No hype. No fads. No shortcuts. No get-rich-quick ideas and schemes. Just reflections and ideas I hope will help you invest with a clear mind, protect your capital by avoiding big mistakes, and grow your and your family's hard-earned wealth over generations.

5. How I Hope to Be Useful

This blog isn't a business. There's nothing for sale here. It's just me, sharing what I believe, what I know—and being honest about what I don't.

If anything I write helps someone…

…then that's enough.

And if writing all this helps me think more clearly along the way? I'm pretty sure it will. That's a win for me too.

Your feedback, thoughts, or questions are always welcome. That's part of the usefulness loop, after all.

6. A Final Thought

If you've made it this far—thank you.

In a world overflowing with flashy headlines and endless scrolling, the fact that you spent 5 or 6 minutes reading someone else's quiet thoughts? That tells me something. You're probably thoughtful, maybe a bit contrarian, and definitely not here to chase the next shiny thing. You're exactly who I'm writing for.

This blog won't be for everyone.

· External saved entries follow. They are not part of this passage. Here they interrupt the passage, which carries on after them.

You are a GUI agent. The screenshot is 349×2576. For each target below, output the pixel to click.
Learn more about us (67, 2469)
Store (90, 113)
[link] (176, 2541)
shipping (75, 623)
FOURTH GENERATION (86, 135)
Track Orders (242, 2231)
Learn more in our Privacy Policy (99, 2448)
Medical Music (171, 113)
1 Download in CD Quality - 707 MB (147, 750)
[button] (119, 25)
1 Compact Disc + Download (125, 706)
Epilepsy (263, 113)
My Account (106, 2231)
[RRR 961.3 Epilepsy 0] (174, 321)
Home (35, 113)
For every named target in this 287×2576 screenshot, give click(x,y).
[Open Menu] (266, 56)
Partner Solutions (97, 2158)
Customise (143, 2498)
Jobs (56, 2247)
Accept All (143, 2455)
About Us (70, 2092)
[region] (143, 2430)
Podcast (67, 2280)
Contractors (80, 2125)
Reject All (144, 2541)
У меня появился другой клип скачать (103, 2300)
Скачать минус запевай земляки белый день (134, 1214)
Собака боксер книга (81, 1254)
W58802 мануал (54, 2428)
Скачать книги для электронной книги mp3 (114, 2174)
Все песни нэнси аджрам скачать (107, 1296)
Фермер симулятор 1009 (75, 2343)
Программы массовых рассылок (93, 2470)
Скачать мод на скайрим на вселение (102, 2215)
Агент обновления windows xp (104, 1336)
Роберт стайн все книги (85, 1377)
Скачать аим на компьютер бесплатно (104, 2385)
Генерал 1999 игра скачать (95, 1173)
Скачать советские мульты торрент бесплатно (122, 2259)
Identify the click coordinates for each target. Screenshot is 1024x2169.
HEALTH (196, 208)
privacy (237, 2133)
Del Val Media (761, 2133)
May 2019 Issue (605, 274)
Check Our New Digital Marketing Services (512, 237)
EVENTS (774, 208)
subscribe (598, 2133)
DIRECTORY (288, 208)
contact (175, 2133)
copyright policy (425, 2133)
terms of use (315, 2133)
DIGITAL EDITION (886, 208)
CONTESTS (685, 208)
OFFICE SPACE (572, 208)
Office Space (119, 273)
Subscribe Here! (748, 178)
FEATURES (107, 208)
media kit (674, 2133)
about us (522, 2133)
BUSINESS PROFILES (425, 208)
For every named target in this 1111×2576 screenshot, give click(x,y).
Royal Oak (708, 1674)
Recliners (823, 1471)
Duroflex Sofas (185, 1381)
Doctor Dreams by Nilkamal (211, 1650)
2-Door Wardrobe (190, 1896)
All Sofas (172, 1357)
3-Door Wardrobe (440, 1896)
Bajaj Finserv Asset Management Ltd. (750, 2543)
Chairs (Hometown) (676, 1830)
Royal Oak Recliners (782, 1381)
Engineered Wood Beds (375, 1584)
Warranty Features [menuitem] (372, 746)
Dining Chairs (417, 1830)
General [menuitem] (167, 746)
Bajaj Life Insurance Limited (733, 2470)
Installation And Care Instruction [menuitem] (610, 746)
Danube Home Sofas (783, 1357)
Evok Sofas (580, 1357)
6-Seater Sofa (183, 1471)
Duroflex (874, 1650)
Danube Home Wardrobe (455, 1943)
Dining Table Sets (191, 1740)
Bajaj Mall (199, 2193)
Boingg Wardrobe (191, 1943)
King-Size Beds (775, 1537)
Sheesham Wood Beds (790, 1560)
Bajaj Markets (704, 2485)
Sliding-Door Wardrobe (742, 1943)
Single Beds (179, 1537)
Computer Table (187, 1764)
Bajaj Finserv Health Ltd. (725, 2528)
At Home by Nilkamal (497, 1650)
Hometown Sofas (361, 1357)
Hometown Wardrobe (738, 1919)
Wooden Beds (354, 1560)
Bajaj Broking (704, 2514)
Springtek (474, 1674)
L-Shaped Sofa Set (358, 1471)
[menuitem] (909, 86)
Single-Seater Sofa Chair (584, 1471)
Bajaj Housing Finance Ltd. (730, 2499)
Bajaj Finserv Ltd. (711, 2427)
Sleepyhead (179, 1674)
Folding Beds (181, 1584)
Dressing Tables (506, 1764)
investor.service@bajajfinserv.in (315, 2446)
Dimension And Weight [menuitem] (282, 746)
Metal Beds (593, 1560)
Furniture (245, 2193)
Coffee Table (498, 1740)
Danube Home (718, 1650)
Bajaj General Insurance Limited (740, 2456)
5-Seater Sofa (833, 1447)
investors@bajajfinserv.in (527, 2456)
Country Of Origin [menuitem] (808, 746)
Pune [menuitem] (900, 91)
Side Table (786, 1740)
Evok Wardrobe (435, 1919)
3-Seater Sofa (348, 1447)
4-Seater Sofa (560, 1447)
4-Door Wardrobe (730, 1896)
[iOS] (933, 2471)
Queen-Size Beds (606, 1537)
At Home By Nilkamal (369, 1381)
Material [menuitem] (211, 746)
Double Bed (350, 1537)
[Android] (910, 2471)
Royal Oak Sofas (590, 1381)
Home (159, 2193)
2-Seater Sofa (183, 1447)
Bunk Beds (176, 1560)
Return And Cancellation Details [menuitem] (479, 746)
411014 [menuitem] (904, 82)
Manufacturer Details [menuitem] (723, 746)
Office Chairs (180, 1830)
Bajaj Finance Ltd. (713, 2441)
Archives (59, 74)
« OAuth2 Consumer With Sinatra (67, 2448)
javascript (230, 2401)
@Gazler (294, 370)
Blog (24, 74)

And that's perfectly okay.

But if any of this resonates—if you've ever looked around at the financial world and thought, "There has to be a better, calmer, saner way to do this"—then I hope you'll stick around.

"The area under the curve of total utility is: how useful have you been to your fellow human beings × how many people." – Elon Musk

Think about the products, services, and more importantly people who've helped you and been useful for you—mentors, friends, maybe even strangers who shared a perspective that stuck. You can do the same. We all can.

Let's see if we can tilt that curve upward—for as long as we're lucky enough to be in the game.